Moreover, breast milk has been taken for a biomarker to evaluate the extent of human exposure to PBDEs in the studies of numerous countries, which is of significant concern, as contamination is passed on to the next generation.[34,35] BDE-209 was reported in breast milk from the United States and Spain, which varied from 0.1 to 48%.[139,140] In China, BDE-209 was not the dominant BDE congener in breast milk, and few studies reported the detection of BDE-209 in breast milk.[17] However, a Chinese study showed that BDE-28, BDE-153, and BDE-183 were predominant components in human breast milk from mothers because of the high exposure rate in the decaBDE production areas, suggesting that high decaBDE exposure might lead to increasing levels of low brominated BDEs in the human body.[136] Therefore, more research regarding BDE-209 congeners in human breast milk should be conducted in further studies.

Future Recommendations

On a regional scale, the levels of BDE-209 in the environment of China are relatively high as the predominant congener among other congeners. Although more safe nonhalogen flame retardant has appeared in the market, BDE-209 will be still mainly used based on its much cheaper price. Because the proposal for BDE-209 listed to POPs was submitted to POPs Review Committee, Stockholm Convention in 2013, now BDE-209 is under the review for Annex A.[3] BDE-209 still needs continuous attention in the next few decades, especially because pentaBDE was banned in 2004 and octaBDE was banned from China and was never produced in China.
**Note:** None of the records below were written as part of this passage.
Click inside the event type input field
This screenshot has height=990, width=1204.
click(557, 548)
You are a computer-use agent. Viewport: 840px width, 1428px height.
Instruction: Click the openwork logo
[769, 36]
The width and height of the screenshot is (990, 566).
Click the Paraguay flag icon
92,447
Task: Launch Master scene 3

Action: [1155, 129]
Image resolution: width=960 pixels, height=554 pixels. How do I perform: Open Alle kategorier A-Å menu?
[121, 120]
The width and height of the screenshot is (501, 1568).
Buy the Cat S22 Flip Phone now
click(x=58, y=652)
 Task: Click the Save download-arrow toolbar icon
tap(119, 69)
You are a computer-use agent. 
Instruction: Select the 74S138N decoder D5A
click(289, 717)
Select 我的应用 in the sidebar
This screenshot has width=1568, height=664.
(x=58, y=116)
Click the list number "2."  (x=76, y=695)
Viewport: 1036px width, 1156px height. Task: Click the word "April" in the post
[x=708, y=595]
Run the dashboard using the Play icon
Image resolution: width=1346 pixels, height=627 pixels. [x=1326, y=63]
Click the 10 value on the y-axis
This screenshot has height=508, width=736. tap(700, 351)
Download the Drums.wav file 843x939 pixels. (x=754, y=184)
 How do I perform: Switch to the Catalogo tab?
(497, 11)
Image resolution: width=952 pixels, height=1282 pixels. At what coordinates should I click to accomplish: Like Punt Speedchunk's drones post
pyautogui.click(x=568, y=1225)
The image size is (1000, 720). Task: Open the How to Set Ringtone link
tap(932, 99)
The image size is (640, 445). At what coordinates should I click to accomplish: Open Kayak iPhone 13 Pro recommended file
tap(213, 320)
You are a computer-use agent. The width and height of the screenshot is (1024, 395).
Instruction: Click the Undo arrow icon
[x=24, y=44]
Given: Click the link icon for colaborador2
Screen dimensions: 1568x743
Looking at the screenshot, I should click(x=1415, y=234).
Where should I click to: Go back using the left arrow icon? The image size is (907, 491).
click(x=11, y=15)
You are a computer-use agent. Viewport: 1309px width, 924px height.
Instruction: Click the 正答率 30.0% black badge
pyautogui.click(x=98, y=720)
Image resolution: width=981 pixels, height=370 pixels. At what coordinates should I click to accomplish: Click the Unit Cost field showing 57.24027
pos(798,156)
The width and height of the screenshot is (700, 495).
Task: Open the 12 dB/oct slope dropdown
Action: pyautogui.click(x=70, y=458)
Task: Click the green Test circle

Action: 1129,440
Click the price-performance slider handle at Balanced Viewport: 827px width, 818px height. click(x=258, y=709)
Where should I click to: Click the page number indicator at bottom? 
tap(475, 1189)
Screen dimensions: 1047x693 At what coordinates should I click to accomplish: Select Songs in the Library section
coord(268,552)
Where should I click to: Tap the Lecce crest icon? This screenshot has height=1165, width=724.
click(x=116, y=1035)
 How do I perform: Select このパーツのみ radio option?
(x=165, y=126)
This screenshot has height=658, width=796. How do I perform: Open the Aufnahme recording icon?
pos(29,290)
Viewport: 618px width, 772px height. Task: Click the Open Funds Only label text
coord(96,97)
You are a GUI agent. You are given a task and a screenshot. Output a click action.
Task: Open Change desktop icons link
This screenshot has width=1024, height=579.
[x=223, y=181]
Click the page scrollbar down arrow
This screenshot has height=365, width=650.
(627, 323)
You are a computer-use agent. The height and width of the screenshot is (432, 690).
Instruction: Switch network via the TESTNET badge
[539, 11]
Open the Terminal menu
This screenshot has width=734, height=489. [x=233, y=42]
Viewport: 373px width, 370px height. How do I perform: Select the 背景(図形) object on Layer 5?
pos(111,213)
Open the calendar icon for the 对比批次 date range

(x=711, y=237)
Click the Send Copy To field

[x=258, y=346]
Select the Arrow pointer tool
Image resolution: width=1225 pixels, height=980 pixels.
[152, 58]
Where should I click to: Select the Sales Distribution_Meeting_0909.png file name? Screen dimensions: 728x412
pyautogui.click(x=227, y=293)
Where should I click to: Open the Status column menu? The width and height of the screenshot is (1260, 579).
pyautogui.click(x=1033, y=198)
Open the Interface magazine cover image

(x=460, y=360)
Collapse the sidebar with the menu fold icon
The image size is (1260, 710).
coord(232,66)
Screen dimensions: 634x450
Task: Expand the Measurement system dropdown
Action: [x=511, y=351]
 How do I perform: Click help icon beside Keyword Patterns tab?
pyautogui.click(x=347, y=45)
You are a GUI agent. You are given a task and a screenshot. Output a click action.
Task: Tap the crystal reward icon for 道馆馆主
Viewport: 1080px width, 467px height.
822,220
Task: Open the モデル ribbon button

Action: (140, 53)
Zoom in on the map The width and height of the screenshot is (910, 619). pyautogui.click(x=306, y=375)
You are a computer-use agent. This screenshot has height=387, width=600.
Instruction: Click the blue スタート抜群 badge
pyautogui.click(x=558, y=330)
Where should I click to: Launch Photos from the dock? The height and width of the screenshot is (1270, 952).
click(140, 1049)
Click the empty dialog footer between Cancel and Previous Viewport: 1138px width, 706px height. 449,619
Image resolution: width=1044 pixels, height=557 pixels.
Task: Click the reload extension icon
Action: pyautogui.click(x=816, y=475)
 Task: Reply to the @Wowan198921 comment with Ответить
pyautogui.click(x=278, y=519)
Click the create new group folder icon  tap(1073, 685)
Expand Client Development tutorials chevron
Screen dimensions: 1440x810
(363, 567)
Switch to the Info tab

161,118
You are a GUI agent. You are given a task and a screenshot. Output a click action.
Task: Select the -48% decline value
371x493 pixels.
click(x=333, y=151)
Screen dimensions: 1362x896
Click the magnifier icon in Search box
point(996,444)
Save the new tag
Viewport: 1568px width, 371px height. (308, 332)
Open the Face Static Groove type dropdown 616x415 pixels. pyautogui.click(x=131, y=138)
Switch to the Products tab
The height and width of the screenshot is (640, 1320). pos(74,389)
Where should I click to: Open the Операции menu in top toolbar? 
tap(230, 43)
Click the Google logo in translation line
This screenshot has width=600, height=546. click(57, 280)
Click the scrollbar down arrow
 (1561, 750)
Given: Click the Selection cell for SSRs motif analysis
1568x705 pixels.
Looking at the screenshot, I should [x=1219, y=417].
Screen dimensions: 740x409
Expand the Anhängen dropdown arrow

However, China continued to accept e-wastes from other countries, and thus, more and more e-waste containing BDE-209 will continue to be generated. Therefore, BDE-209 in several e-waste recycling areas still needs to be continually monitored, especially for the operators and residents living in the region. Eco-friendly approaches such as feedstock recycling, mechanical recycling, and bromine recovery should also be utilized for e-wastes so as to reduce the emission of BDE-209. In addition, BDE-209 emission occurs in the life of products impregnated with this flame retardant or at the ultimate disposal stage. The emissions from product life cycles vary over the life cycle of products, which cannot be accurately monitored. Thus, regulatory measures regarding the management of BDE-209, such as monitoring and production control, are urgently made in China.

The high occurrence of BDE-209 in several different recycling areas has caused a potential exposure risk for organisms and humans. High concentrations of BDE-209 emitted from the manufacturing areas to the surrounding environments continue to grow at an alarming rate. However, commercial decaBDE mixtures are not presently controlled by any regulations. There is an urgent need for further consideration and studies regarding regulations, policies, and standards with respect to the usage and production of decaBDE mixtures. Although a considerable amount of information is available on PBDEs, it is somewhat difficult to draw a clear conclusion regarding BDE-209 exposure in humans because BDE-209 was not detected in many studies. However, the consumers of fish and duck eggs were heavily exposed to BDE-209. Studies on breast milk and blood from individuals residing or working in e-waste recycling areas (QY, GY, and TZ) and Laizhou Bay revealed a high level of BDE-209 when compared to other areas. Home dust is also a primary inhalation exposure of BDE-209 to adults. The current exposure estimates of BDE-209 from different areas in China are below the RFDs of the U.S. EPA, and the cancer risk is below 1. However, the high levels of BDE-209 in workers in e-waste sites and the decaBDE mixtures sites should encourage more research to be conducted, with an overall and accurate risk assessment of BDE-209 for laws and regulations of use and production for decaBDE mixture in China.